───── Given records ─────

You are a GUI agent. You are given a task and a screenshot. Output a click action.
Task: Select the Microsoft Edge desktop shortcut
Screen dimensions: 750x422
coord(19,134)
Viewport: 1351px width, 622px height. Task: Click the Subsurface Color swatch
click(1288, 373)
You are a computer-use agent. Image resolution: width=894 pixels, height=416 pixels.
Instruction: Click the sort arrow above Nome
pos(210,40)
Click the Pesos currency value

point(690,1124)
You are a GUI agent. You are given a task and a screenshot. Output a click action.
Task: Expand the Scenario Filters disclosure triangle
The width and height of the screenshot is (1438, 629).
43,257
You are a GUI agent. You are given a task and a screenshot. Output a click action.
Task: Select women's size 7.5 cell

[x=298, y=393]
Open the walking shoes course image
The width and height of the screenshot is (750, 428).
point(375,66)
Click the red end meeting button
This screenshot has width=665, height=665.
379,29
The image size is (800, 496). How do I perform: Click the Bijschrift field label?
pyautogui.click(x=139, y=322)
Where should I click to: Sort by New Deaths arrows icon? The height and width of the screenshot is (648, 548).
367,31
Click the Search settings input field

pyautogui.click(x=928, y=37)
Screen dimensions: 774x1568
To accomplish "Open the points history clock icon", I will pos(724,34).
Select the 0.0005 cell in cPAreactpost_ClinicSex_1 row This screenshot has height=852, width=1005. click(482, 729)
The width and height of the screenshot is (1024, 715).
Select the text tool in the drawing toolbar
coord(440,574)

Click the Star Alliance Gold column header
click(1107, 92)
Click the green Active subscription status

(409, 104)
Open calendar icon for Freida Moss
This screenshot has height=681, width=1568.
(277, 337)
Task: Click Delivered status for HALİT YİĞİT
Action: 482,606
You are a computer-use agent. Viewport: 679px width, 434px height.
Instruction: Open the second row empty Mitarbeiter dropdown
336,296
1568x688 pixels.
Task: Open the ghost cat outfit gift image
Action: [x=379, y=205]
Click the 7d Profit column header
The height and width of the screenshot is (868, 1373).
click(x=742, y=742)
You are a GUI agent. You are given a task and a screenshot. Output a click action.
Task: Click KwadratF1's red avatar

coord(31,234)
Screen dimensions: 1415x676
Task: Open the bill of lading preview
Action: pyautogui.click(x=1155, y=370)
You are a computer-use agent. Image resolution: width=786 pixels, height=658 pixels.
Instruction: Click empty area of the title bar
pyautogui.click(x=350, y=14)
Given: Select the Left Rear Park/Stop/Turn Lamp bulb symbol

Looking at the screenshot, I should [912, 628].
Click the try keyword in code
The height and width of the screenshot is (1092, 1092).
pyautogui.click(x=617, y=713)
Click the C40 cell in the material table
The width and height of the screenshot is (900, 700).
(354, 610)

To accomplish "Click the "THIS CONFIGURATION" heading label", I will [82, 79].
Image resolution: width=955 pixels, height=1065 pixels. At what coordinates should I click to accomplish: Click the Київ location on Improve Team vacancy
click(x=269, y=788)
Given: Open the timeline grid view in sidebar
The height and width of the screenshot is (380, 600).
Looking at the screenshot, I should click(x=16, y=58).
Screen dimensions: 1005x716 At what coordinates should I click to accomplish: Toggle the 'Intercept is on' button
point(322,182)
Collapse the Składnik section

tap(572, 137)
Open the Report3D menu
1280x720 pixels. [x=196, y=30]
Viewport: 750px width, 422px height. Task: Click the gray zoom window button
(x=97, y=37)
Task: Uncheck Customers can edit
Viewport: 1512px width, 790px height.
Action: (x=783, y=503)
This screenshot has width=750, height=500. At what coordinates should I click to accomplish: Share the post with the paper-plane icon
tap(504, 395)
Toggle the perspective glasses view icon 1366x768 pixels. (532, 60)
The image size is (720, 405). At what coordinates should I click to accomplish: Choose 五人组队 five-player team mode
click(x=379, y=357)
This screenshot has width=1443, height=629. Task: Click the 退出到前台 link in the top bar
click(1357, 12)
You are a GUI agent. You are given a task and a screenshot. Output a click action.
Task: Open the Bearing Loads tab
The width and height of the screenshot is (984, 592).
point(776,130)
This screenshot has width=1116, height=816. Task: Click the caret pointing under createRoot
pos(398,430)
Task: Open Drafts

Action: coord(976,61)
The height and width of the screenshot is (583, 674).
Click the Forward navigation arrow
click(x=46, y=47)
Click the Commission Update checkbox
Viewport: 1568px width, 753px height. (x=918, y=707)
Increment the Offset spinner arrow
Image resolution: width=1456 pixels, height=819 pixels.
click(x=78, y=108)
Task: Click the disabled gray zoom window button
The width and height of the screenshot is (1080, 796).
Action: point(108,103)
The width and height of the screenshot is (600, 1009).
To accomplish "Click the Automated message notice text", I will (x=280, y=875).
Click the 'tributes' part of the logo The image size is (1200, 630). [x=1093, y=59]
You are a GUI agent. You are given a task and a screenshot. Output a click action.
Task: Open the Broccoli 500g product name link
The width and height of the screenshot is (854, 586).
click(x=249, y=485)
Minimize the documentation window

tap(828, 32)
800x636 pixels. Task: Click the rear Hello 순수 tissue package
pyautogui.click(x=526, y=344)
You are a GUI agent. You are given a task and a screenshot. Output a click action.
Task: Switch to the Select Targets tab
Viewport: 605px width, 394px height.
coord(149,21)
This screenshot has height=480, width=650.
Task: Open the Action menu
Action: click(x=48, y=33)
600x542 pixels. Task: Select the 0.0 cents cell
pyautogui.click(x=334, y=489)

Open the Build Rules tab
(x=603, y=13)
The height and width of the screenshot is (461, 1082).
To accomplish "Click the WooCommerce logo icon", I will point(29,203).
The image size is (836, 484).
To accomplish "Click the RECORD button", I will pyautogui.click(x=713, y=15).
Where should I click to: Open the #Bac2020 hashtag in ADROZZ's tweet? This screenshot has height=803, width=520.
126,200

─────

Every record above should be output exactly.

_Your response_.
You are a GUI agent. You are given a task and a screenshot. Output a click action.
Task: Select the Microsoft Edge desktop shortcut
Screen dimensions: 750x422
coord(19,134)
Viewport: 1351px width, 622px height. Task: Click the Subsurface Color swatch
click(1288, 373)
You are a computer-use agent. Image resolution: width=894 pixels, height=416 pixels.
Instruction: Click the sort arrow above Nome
pos(210,40)
Click the Pesos currency value

point(690,1124)
You are a GUI agent. You are given a task and a screenshot. Output a click action.
Task: Expand the Scenario Filters disclosure triangle
The width and height of the screenshot is (1438, 629).
43,257
You are a GUI agent. You are given a task and a screenshot. Output a click action.
Task: Select women's size 7.5 cell

[x=298, y=393]
Open the walking shoes course image
The width and height of the screenshot is (750, 428).
point(375,66)
Click the red end meeting button
This screenshot has width=665, height=665.
379,29
The image size is (800, 496). How do I perform: Click the Bijschrift field label?
pyautogui.click(x=139, y=322)
Where should I click to: Sort by New Deaths arrows icon? The height and width of the screenshot is (648, 548).
367,31
Click the Search settings input field

pyautogui.click(x=928, y=37)
Screen dimensions: 774x1568
To accomplish "Open the points history clock icon", I will pos(724,34).
Select the 0.0005 cell in cPAreactpost_ClinicSex_1 row This screenshot has height=852, width=1005. click(482, 729)
The width and height of the screenshot is (1024, 715).
Select the text tool in the drawing toolbar
coord(440,574)

Click the Star Alliance Gold column header
click(1107, 92)
Click the green Active subscription status

(409, 104)
Open calendar icon for Freida Moss
This screenshot has height=681, width=1568.
(277, 337)
Task: Click Delivered status for HALİT YİĞİT
Action: 482,606
You are a computer-use agent. Viewport: 679px width, 434px height.
Instruction: Open the second row empty Mitarbeiter dropdown
336,296
1568x688 pixels.
Task: Open the ghost cat outfit gift image
Action: [x=379, y=205]
Click the 7d Profit column header
The height and width of the screenshot is (868, 1373).
click(x=742, y=742)
You are a GUI agent. You are given a task and a screenshot. Output a click action.
Task: Click KwadratF1's red avatar

coord(31,234)
Screen dimensions: 1415x676
Task: Open the bill of lading preview
Action: pyautogui.click(x=1155, y=370)
You are a computer-use agent. Image resolution: width=786 pixels, height=658 pixels.
Instruction: Click empty area of the title bar
pyautogui.click(x=350, y=14)
Given: Select the Left Rear Park/Stop/Turn Lamp bulb symbol

Looking at the screenshot, I should [912, 628].
Click the try keyword in code
The height and width of the screenshot is (1092, 1092).
pyautogui.click(x=617, y=713)
Click the C40 cell in the material table
The width and height of the screenshot is (900, 700).
(354, 610)

To accomplish "Click the "THIS CONFIGURATION" heading label", I will [82, 79].
Image resolution: width=955 pixels, height=1065 pixels. At what coordinates should I click to accomplish: Click the Київ location on Improve Team vacancy
click(x=269, y=788)
Given: Open the timeline grid view in sidebar
The height and width of the screenshot is (380, 600).
Looking at the screenshot, I should click(x=16, y=58).
Screen dimensions: 1005x716 At what coordinates should I click to accomplish: Toggle the 'Intercept is on' button
point(322,182)
Collapse the Składnik section

tap(572, 137)
Open the Report3D menu
1280x720 pixels. [x=196, y=30]
Viewport: 750px width, 422px height. Task: Click the gray zoom window button
(x=97, y=37)
Task: Uncheck Customers can edit
Viewport: 1512px width, 790px height.
Action: (x=783, y=503)
This screenshot has width=750, height=500. At what coordinates should I click to accomplish: Share the post with the paper-plane icon
tap(504, 395)
Toggle the perspective glasses view icon 1366x768 pixels. (532, 60)
The image size is (720, 405). At what coordinates should I click to accomplish: Choose 五人组队 five-player team mode
click(x=379, y=357)
This screenshot has width=1443, height=629. Task: Click the 退出到前台 link in the top bar
click(1357, 12)
You are a GUI agent. You are given a task and a screenshot. Output a click action.
Task: Open the Bearing Loads tab
The width and height of the screenshot is (984, 592).
point(776,130)
This screenshot has width=1116, height=816. Task: Click the caret pointing under createRoot
pos(398,430)
Task: Open Drafts

Action: coord(976,61)
The height and width of the screenshot is (583, 674).
Click the Forward navigation arrow
click(x=46, y=47)
Click the Commission Update checkbox
Viewport: 1568px width, 753px height. (x=918, y=707)
Increment the Offset spinner arrow
Image resolution: width=1456 pixels, height=819 pixels.
click(x=78, y=108)
Task: Click the disabled gray zoom window button
The width and height of the screenshot is (1080, 796).
Action: point(108,103)
The width and height of the screenshot is (600, 1009).
To accomplish "Click the Automated message notice text", I will (x=280, y=875).
Click the 'tributes' part of the logo The image size is (1200, 630). [x=1093, y=59]
You are a GUI agent. You are given a task and a screenshot. Output a click action.
Task: Open the Broccoli 500g product name link
The width and height of the screenshot is (854, 586).
click(x=249, y=485)
Minimize the documentation window

tap(828, 32)
800x636 pixels. Task: Click the rear Hello 순수 tissue package
pyautogui.click(x=526, y=344)
You are a GUI agent. You are given a task and a screenshot. Output a click action.
Task: Switch to the Select Targets tab
Viewport: 605px width, 394px height.
coord(149,21)
This screenshot has height=480, width=650.
Task: Open the Action menu
Action: click(x=48, y=33)
600x542 pixels. Task: Select the 0.0 cents cell
pyautogui.click(x=334, y=489)

Open the Build Rules tab
(x=603, y=13)
The height and width of the screenshot is (461, 1082).
To accomplish "Click the WooCommerce logo icon", I will point(29,203).
The image size is (836, 484).
To accomplish "Click the RECORD button", I will pyautogui.click(x=713, y=15).
Where should I click to: Open the #Bac2020 hashtag in ADROZZ's tweet? This screenshot has height=803, width=520.
126,200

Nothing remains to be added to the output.